Scalable Data Science: Using Jupyter with BeakerX and GPUs on DC/OS

Who is this presentation for?

Data Scientist, Developers, Architects interested in scalable ways to deploy Jupyter Notebooks.

Prerequisite knowledge

Basic understanding of Jupyter notebooks is recommended.

What you'll learn

JupyterLab provides a complete, simple to set up workspace for data scientists. DC/OS provides a platform to provision Jupyter notebooks in a self-service, multi-tenant environment.

Description

JupyterLab Notebooks, especially with beakerX extensions provide a complete environment for data scientists to develop their models, but there are Infrastructure challenges that they must first surmount:

  • How can one provision Notebooks in a self-service manner with different requirements (imagine a data scientist requesting that a Notebook be provisioned with access to two GPUs and SSD-based storage).
  • How can we utilize a large and expensive compute cluster most efficiently between multiple data scientists and production workloads?
  • How can we move models from the exploratory analytics phase into a production-grade training and serving phase?

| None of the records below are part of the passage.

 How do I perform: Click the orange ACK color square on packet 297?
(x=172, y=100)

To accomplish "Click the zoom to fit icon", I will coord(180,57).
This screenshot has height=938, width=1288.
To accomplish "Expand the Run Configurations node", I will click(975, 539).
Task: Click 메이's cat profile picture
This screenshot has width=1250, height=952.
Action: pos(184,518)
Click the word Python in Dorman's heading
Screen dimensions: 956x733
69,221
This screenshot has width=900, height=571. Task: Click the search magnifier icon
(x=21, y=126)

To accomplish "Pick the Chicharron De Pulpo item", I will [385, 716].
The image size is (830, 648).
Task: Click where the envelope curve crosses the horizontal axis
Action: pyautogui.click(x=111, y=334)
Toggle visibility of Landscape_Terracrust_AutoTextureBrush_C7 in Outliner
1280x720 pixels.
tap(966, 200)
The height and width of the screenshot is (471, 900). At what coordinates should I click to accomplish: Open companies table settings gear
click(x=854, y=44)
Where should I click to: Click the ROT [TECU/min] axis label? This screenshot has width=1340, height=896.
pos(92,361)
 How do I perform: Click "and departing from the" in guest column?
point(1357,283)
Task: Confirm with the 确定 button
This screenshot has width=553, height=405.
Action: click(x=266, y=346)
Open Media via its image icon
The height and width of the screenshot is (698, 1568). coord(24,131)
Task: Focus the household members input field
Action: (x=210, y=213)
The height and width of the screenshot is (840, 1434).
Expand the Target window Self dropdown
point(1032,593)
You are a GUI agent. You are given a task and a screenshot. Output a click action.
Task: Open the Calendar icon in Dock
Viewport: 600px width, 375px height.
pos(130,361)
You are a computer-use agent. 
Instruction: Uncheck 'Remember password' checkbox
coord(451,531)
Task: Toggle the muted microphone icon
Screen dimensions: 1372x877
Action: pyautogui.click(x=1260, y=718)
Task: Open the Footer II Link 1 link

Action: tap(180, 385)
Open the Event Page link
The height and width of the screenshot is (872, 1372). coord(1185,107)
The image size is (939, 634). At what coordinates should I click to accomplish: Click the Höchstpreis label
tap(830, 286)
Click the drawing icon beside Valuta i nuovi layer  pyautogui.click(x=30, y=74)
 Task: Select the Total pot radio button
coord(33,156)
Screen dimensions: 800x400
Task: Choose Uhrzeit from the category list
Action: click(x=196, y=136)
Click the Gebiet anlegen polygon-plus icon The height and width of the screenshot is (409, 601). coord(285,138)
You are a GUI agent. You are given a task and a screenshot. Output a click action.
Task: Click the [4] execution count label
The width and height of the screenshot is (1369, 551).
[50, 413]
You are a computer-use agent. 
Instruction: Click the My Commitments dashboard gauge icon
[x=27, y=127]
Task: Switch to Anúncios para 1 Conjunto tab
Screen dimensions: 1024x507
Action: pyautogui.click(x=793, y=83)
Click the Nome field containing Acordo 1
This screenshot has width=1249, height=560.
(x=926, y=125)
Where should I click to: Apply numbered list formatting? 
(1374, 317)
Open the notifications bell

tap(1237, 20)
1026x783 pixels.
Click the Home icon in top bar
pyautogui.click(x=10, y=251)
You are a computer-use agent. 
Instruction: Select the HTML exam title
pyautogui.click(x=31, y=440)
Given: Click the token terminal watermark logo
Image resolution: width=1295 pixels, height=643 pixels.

In this talk we will discuss a potential solution to these challenges with platform to provision Jupyter notebooks in a self-service, multi-tenant environment. By using Apache Mesos/DC/OS as the underlying cluster manager, we are able to keep the overall system very flexible (e.g., allowing simple provision of a range of Big Data Frameworks such as Apache Spark, Flink, or Cassandra) but still make very efficient use of the underlying infrastructure.